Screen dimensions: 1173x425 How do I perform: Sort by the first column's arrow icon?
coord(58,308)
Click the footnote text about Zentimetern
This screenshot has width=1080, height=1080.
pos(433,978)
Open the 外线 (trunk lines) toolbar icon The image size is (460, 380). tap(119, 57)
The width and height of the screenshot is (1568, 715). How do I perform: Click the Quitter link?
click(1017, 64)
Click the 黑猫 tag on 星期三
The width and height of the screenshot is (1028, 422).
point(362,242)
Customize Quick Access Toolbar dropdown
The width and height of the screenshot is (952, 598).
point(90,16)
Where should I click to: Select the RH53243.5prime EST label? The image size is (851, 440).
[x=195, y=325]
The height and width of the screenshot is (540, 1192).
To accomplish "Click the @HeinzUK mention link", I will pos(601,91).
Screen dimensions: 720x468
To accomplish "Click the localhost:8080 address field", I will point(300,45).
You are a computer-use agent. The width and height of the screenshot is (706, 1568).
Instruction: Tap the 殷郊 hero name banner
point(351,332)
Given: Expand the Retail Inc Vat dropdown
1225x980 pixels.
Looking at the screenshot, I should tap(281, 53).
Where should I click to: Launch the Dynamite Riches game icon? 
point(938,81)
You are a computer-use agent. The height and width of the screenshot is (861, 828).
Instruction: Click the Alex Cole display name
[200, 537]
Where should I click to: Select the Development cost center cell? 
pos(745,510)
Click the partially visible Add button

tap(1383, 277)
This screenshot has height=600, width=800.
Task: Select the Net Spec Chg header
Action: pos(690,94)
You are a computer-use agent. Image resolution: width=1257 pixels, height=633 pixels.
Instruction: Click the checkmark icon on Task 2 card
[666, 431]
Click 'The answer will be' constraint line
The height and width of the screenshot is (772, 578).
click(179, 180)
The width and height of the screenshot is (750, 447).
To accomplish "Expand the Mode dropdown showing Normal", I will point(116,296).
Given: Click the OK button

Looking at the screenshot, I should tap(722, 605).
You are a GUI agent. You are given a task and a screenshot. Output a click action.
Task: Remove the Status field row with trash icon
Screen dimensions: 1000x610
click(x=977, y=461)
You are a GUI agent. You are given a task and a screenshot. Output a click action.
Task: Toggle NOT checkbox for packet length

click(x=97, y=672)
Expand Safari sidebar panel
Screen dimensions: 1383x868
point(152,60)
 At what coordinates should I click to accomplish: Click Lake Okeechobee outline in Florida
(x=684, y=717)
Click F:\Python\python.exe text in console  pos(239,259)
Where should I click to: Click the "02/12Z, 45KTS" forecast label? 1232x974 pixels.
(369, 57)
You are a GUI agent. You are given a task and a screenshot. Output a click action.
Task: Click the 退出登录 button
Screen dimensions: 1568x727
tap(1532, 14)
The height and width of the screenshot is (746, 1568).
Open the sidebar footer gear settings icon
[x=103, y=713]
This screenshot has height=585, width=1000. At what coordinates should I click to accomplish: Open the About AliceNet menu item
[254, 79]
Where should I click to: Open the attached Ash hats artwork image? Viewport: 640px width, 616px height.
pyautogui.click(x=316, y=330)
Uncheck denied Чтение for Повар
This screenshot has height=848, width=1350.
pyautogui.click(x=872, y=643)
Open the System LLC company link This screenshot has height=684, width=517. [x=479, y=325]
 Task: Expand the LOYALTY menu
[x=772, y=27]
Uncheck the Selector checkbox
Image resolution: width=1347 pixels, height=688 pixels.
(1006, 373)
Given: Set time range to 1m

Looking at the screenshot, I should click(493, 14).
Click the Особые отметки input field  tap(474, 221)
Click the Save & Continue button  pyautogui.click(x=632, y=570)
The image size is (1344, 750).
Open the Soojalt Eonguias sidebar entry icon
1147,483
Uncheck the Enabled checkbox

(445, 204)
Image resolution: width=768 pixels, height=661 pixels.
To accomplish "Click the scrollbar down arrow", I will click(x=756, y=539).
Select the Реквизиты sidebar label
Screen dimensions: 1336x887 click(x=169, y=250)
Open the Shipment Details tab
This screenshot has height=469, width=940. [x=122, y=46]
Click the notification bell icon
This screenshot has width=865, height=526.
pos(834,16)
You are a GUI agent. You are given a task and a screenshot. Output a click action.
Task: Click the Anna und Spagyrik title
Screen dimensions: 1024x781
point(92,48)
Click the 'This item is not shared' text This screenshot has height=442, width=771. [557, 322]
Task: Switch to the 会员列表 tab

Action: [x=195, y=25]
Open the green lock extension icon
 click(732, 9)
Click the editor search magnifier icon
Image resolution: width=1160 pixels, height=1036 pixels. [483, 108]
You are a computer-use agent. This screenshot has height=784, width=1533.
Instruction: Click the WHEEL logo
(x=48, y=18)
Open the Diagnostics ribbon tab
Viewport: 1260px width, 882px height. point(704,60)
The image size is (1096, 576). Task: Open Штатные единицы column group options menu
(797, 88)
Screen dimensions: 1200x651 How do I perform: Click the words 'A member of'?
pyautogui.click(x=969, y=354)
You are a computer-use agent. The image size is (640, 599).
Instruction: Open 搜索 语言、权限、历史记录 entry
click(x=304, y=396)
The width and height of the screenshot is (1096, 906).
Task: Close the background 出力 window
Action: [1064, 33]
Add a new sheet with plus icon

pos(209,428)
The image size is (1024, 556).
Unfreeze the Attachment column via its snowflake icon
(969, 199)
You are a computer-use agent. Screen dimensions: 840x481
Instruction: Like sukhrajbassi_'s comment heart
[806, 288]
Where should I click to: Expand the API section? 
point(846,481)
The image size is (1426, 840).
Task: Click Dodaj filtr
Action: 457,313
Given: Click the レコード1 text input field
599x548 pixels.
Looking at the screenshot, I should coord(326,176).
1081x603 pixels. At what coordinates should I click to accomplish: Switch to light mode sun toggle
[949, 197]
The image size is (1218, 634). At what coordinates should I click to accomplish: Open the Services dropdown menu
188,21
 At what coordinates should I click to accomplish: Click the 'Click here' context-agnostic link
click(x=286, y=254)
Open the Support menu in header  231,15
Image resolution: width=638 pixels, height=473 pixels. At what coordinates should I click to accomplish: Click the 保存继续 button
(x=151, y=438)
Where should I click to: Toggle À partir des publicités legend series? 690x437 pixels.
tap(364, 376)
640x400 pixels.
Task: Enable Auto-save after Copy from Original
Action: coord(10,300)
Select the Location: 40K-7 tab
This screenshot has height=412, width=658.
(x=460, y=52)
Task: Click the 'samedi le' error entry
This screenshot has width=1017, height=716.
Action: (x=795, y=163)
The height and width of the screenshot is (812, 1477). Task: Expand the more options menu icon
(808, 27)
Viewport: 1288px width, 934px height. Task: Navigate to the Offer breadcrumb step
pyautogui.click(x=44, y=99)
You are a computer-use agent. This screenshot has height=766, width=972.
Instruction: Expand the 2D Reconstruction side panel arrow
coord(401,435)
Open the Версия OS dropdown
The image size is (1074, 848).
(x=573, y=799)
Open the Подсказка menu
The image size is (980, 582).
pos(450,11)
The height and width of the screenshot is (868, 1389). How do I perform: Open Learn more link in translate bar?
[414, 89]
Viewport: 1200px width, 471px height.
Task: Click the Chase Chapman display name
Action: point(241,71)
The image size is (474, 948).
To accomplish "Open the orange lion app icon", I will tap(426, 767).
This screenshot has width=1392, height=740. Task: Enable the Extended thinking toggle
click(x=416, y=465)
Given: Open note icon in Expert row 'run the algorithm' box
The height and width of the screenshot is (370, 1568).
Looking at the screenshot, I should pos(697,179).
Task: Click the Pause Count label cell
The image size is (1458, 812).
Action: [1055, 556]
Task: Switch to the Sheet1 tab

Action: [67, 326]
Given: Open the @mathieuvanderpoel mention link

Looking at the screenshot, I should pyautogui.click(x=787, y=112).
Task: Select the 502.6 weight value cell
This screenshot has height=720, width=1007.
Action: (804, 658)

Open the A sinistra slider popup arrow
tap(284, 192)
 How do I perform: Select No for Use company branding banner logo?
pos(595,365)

▶ [What the task requires]
Copy the entries word for word. Start at the first line and end with the line containing "The height and width of the screenshot is (540, 1192).".

▶ [Response to this task]
Screen dimensions: 1173x425 How do I perform: Sort by the first column's arrow icon?
coord(58,308)
Click the footnote text about Zentimetern
This screenshot has width=1080, height=1080.
pos(433,978)
Open the 外线 (trunk lines) toolbar icon The image size is (460, 380). tap(119, 57)
The width and height of the screenshot is (1568, 715). How do I perform: Click the Quitter link?
click(1017, 64)
Click the 黑猫 tag on 星期三
The width and height of the screenshot is (1028, 422).
point(362,242)
Customize Quick Access Toolbar dropdown
The width and height of the screenshot is (952, 598).
point(90,16)
Where should I click to: Select the RH53243.5prime EST label? The image size is (851, 440).
[x=195, y=325]
The height and width of the screenshot is (540, 1192).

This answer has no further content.